● Exercise prompt: Transcribe the lines below verbatim, from the line containing "coordinates (1167, 38)." through the line containing "What do you see at coordinates (850, 954)", both ends included, and nothing else.
════════
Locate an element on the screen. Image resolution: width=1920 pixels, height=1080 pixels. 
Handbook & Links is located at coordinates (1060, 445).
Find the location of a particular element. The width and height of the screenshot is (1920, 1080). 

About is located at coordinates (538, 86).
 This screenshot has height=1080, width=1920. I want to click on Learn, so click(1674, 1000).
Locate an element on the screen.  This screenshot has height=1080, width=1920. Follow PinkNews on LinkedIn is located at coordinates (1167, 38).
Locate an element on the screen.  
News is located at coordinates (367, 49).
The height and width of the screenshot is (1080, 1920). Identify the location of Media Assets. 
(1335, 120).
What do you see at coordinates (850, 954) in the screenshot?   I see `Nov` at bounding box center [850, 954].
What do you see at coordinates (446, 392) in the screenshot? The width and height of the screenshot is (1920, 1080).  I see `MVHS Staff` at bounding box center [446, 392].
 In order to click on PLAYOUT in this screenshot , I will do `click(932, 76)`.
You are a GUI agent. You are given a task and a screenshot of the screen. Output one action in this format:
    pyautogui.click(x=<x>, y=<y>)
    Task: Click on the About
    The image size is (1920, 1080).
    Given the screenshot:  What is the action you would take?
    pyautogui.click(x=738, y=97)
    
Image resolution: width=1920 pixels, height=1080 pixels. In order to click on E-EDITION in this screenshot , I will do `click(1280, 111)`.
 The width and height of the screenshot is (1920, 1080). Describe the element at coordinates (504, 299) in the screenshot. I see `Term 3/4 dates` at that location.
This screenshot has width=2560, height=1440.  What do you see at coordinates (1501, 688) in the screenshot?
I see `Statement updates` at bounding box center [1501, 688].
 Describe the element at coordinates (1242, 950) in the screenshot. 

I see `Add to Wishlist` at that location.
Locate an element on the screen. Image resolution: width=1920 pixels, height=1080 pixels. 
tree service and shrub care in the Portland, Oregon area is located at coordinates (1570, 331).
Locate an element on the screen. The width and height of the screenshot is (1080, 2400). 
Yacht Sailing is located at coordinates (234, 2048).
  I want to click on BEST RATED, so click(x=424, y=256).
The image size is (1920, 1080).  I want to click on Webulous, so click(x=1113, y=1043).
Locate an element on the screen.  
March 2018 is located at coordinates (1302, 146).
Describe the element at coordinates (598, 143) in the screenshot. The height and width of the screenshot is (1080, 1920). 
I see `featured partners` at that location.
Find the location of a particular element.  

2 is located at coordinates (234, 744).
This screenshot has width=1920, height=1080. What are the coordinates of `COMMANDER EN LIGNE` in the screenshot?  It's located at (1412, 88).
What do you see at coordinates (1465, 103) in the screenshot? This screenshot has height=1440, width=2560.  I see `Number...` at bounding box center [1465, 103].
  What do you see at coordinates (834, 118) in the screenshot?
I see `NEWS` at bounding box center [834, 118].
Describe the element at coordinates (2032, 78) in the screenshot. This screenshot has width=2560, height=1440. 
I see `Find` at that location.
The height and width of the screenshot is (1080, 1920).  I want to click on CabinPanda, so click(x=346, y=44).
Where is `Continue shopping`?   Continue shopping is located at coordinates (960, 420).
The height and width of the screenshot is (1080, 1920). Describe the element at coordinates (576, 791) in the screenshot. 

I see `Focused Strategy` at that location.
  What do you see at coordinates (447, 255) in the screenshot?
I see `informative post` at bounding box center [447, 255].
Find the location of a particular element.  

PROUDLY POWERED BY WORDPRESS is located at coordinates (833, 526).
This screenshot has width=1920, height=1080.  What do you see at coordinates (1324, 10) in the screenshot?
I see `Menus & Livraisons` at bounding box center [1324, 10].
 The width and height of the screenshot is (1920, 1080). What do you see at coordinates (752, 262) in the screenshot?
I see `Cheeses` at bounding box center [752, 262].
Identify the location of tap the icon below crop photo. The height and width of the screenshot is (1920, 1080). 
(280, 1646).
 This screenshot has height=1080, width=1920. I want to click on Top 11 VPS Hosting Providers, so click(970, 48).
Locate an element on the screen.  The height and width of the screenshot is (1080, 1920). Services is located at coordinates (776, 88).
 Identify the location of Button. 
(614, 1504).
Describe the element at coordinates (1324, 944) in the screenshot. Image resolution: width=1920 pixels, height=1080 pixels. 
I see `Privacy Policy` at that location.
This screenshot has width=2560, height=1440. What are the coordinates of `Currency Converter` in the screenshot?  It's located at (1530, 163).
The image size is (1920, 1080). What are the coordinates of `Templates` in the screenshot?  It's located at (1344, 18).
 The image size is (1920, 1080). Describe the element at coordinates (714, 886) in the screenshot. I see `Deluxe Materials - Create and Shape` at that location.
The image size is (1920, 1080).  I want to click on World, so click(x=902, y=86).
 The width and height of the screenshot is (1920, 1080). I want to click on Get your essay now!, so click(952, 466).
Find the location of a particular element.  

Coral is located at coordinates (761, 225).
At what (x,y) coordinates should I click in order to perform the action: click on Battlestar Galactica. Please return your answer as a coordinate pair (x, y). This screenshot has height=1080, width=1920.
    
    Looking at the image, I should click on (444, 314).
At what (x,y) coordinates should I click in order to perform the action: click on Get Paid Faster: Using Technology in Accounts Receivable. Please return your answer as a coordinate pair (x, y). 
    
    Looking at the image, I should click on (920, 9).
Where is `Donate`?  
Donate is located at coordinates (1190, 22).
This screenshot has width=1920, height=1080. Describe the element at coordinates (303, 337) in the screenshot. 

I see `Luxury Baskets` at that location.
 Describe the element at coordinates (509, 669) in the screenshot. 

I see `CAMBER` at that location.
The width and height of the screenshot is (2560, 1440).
════════
● The result:
Locate an element on the screen.  This screenshot has height=1080, width=1920. Follow PinkNews on LinkedIn is located at coordinates (1167, 38).
Locate an element on the screen.  
News is located at coordinates (367, 49).
The height and width of the screenshot is (1080, 1920). Identify the location of Media Assets. 
(1335, 120).
What do you see at coordinates (850, 954) in the screenshot?   I see `Nov` at bounding box center [850, 954].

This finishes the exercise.